The children’s laughter cut her short. Eunice felt the cold encroach on her. It was electric, radioactive, so cold it burned. The children laughed harder. At Eunice, at the miserable old man who must have been their uncle Peter. Or were they laughing at something else? Something very soon to come.

That distant screaming Eunice thought she’d heard a moment ago was closer and louder now. Flying through the night, toward the house. Eunice’s heart was in a vise. Her legs weakened. She heard people calling her name. Not just the living people in the house with her, but those on their way, and who were not alive.

Amid the distant chorus of the dead calling out to her, she did not hear her mother, father, Cousin Oscar, Aunt Val, or any other member of the family taken before her, and she did not know if this was a godsend or an omen.





CHAPTER 44



“Eric”



He was the secret-keeper. The one who never told his wife or children the story about his grandfather and what that could mean about him, what it meant for all of them. He was the one who didn’t tell his older daughter why he planned all along to get back to his grandparents’ house in Odessa, Texas. That is, until he happened upon a place with even older ghosts, and more of them.

He was the part of Eric who didn’t trust that Stacy was really alive again. The one who could not accept the answers he was given, who was obsessed with finding answers that would ensure he could keep his daughter safe. Even learn to bring his girls back from the dead, if it came to that. He was willing to give up his own life to find out. But the girls still needed him out there, in the living world, as much as they unwittingly needed him here among the spirits. So he gave all that he could spare—the part of himself that Eleanor and Owen taught him to surrender.
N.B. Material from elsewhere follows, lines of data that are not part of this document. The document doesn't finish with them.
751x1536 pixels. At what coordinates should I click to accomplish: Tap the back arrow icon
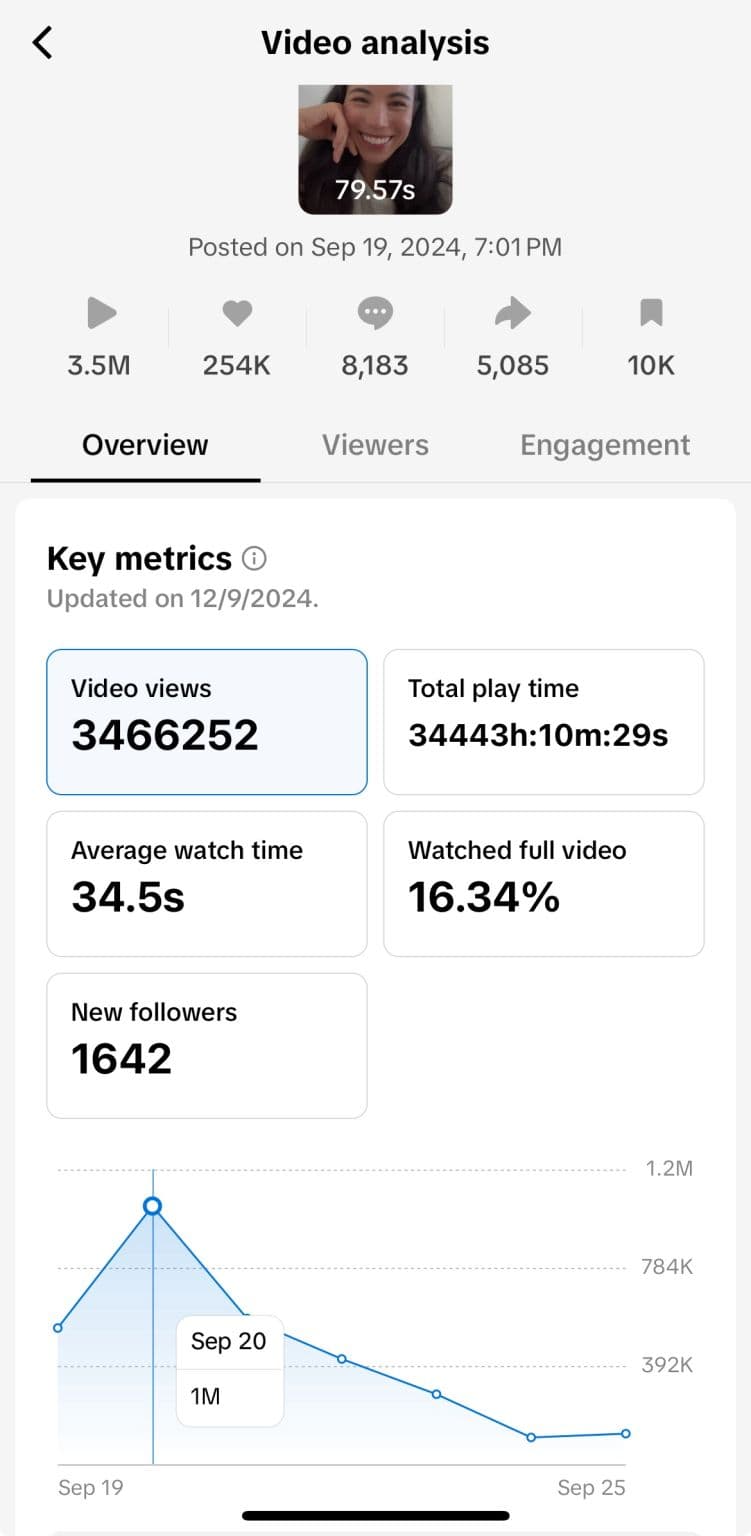[x=42, y=43]
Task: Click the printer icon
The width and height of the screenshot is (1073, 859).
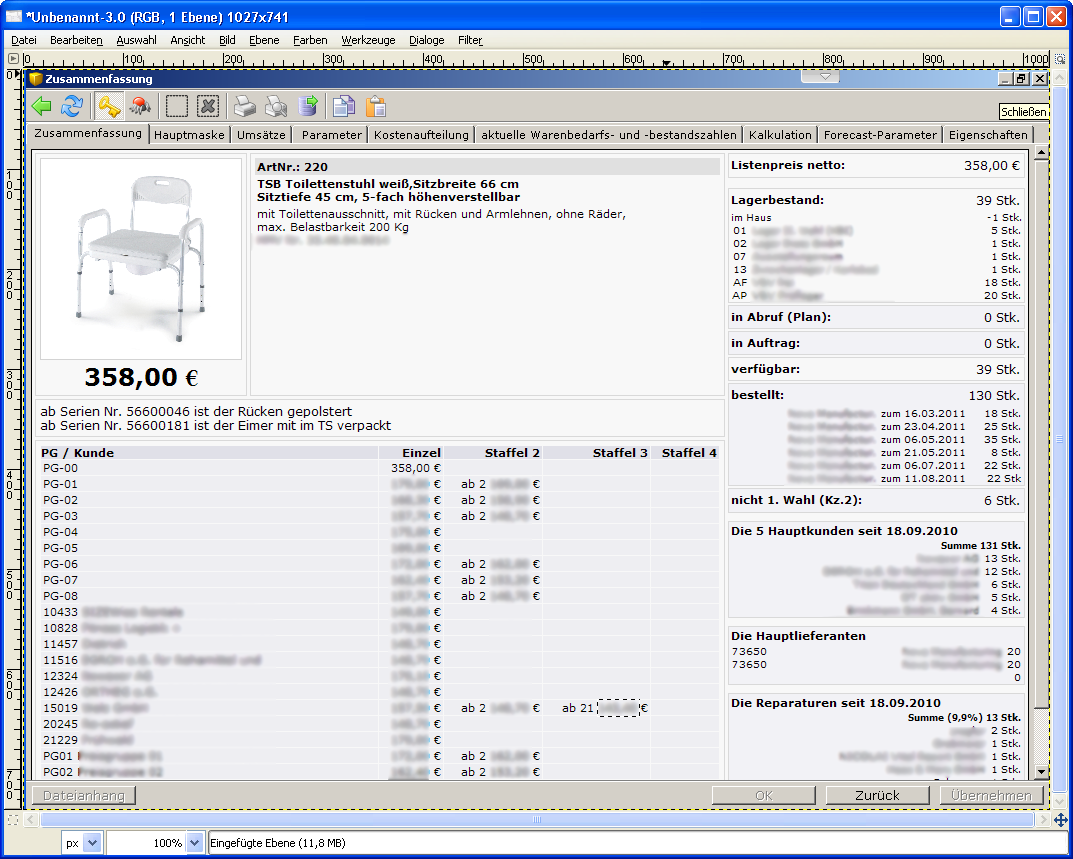Action: click(x=245, y=106)

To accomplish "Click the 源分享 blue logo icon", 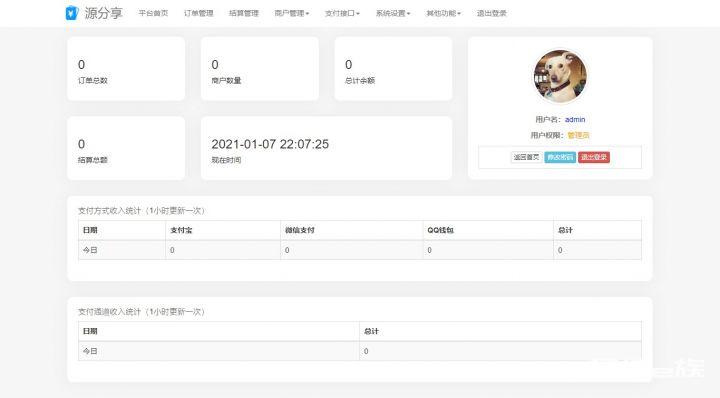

The house had started to pull This Eric away from him on his first night inside, without him realizing it. The children and the house recognized what they needed from him, long before he realized what he could get from them, or that he would even want anything from them. They were patient, opportunistic, and vicious enough to make other spirits tremble. They seized him just when he needed them most. And they showed him how power could be drawn from anger. That power allowed them to do so much more than haunt and frighten someone, which was all most of the dead managed to do. Even the souls that cursed the Houghtons ultimately did little beyond wait for each family member to die, then terrorize them at the moment of death. They could have done worse things to truly enact their vengeance if they knew how, but those men allowed their rage to dominate them, when they could have let it empower them. The children were different. They could draw a living, breathing person into the dark and keep them there forever.
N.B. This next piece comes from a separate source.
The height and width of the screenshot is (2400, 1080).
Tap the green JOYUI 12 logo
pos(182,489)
This part of Eric that made the deal with the children was made up of all his anger, his necessary secrets and distrust. He had more in common with his grandfather, who came back to ensure his family’s protection and wreak his vengeance. His grandfather defied death to show how deeply he refused to forgive. And This Eric did not forgive, either. Not Eunice Houghton, who hid things from him while encouraging him to stay in Degener, putting his children in harm’s way. Not Peter Masson, a coward who—in life—tried to disguise selfishness as a virtue, and took two children away from a place they loved, then failed to protect them. Worse, he refused to act when he could have saved Stacy. If Peter had done what he should have, Eric would have made his deal with him, instead of with the children. He more than earned what awaited him, in Eric’s eyes.